Dans un format bientôt réduit à 80 bâtiment, la cohérence de notre marine est assurée. Il faudra veiller à ce que cette cohérence soit à l'avenir préservée. La coopération et de nouvelles synergies avec nos partenaires européens ouvrent à cet égard des perspectives d'optimisation de nos capacités aéro-maritimes.
Alors que la France vit en paix et que nos concitoyens sont sans doute davantage préoccupés par les problèmes de chômage ou d'insécurité, il appartient aux responsables politiques, dans un monde qui n'est pas sans danger, de conserver, en l'ajustant, toute son efficacité à notre outil militaire.
Je fais appel à votre dynamisme et à cet esprit d'équipage qui est au coeur de votre métier pour assurer la réussite de cette transformation dont vous êtes les acteurs. J'ai cette volonté.

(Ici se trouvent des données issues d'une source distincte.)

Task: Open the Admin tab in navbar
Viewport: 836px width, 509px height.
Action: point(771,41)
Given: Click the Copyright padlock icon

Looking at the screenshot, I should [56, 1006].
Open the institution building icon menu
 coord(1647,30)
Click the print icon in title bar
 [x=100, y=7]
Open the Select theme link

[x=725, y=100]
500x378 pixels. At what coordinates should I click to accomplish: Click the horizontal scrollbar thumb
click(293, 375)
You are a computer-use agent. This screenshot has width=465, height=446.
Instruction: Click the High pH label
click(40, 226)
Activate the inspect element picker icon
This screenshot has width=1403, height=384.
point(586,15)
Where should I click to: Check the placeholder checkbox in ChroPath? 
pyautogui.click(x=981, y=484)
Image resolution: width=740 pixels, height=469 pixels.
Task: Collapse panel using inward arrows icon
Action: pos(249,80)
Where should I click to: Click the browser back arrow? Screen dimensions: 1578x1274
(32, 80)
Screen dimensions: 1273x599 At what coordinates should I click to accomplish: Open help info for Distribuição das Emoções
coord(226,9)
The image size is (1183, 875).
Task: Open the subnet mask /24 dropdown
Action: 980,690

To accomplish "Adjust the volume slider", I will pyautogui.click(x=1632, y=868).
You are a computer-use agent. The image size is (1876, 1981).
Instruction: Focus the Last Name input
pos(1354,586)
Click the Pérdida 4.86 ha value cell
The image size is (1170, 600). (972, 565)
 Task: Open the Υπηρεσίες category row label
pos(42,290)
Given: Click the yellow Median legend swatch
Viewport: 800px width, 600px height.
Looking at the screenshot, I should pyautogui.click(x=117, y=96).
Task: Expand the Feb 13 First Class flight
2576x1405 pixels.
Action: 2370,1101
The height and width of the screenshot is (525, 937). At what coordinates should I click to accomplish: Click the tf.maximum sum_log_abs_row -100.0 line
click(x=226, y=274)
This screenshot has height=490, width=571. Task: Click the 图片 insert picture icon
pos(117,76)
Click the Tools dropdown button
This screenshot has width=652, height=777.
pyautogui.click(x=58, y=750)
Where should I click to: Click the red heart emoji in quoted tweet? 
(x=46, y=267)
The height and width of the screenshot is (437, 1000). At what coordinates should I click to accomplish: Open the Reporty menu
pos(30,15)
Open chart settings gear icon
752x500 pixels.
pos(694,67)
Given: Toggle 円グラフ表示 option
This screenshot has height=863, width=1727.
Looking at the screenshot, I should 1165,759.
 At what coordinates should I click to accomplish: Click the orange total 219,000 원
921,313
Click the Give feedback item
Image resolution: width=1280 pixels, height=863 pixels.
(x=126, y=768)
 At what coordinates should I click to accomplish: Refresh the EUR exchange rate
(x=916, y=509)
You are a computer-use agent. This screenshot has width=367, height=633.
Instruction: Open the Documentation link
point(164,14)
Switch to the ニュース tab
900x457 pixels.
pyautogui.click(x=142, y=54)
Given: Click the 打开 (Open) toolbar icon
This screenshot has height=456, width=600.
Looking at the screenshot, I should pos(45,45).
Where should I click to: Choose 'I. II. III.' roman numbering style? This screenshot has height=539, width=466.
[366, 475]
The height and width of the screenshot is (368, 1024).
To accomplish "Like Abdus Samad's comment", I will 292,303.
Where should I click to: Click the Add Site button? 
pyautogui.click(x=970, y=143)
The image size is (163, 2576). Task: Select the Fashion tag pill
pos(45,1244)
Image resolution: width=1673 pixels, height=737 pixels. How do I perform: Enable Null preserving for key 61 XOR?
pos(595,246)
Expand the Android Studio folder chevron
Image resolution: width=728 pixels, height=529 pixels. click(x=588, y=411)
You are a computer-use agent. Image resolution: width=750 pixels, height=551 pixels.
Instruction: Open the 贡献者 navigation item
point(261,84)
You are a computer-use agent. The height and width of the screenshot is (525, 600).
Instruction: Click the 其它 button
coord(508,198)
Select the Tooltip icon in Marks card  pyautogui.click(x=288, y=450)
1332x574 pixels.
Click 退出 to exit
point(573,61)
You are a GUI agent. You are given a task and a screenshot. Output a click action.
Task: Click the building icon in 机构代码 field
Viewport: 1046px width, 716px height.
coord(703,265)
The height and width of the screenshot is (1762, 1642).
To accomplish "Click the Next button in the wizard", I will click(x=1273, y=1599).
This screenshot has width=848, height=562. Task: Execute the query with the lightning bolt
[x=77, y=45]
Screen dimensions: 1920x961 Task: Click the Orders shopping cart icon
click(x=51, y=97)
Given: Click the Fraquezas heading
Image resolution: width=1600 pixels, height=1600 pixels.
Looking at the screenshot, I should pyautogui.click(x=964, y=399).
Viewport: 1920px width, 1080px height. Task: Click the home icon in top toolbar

Je sais pouvoir compter sur la détermination de vos chefs et la force de votre engagement, individuel et collectif .
Les exigences de la mer, déterminent votre style de vie, fait de satisfactions intenses, mais aussi de contraintes, comme la solitude, l'inconfort ou l'éloignement. A cet égard, j'ai une pensée reconnaissante pour les familles et les proches des marins qui vivent aussi leur métier en supportant l'absence. Mais dans l'essence de votre métier, il y a le service exigeant de la Nation, avec sa part de risque et d'incertitude, qui en font la grandeur.
Je vous exprime la confiance du Gouvernement.